You find it (Trois Monts) quite a different proposition in France where it sits on virtually every supermarket shelf for around $5 Australian Jenlain is even cheaper and more plentiful at around $3. :blink:

As NM said Trois Monts is a pretty clean, malty, almost lager-like drop but nicely made when young. Most of the corky, musty, winey type of character we're experiencing here is because the beer's getting old in the tooth. OTOH some careful "neglect" seems to make for a more interesting beer.

As for the Jenlain I prefer the younger samples. Nice and malty, caramelly with a bit of an aniseed character. The older bottles seem to lose a bit of this.

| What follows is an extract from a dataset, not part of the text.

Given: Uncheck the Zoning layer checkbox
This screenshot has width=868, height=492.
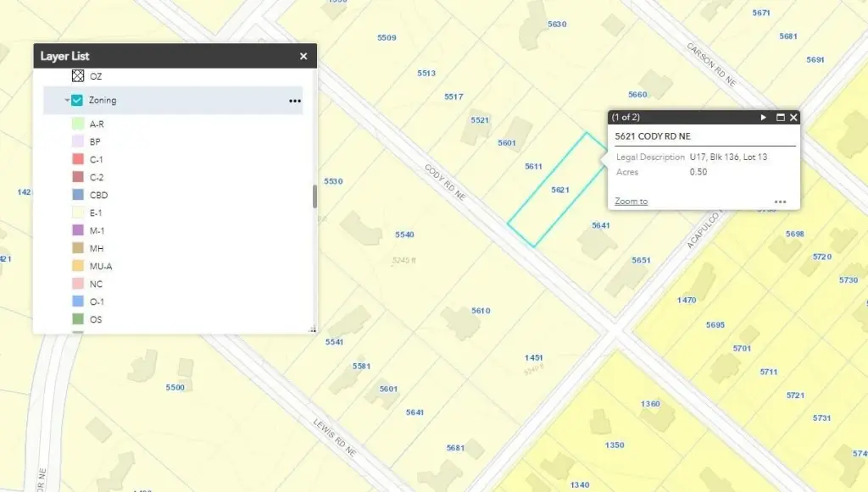Looking at the screenshot, I should click(x=77, y=100).
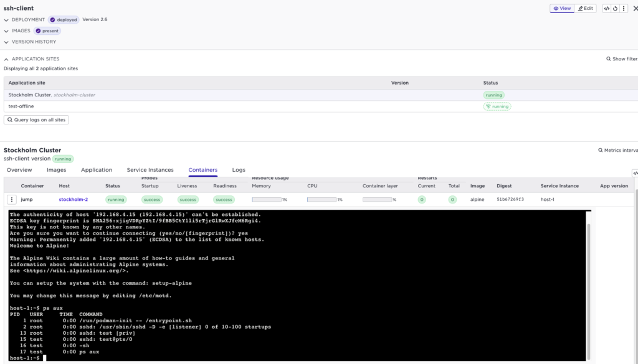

All that aside La Choulette Ambree is my fave. Almost reminds me of a German Bock with some champagne and yeasty notes in the background. Very delicious indeed. :beerbang:

Warren -
 
Picked up a bottle of this for nicks last week, had it Saturday night over dinner and SWMBO took quite a fancy to it, so I guess, grudgingly (yay) I have to try making something similar!

I have seen The Drunk Arabs recipe, [topic="2995"]Bier De Garde recipe[/topic] and it sounded pretty good.

Any others out there for comparison purposes?
 
Hey, very nice description of the "biere de garde" style from a guy who is just exploring! I was recently in France enjoying these; yeah they are good when they cost $5 from a supermarket.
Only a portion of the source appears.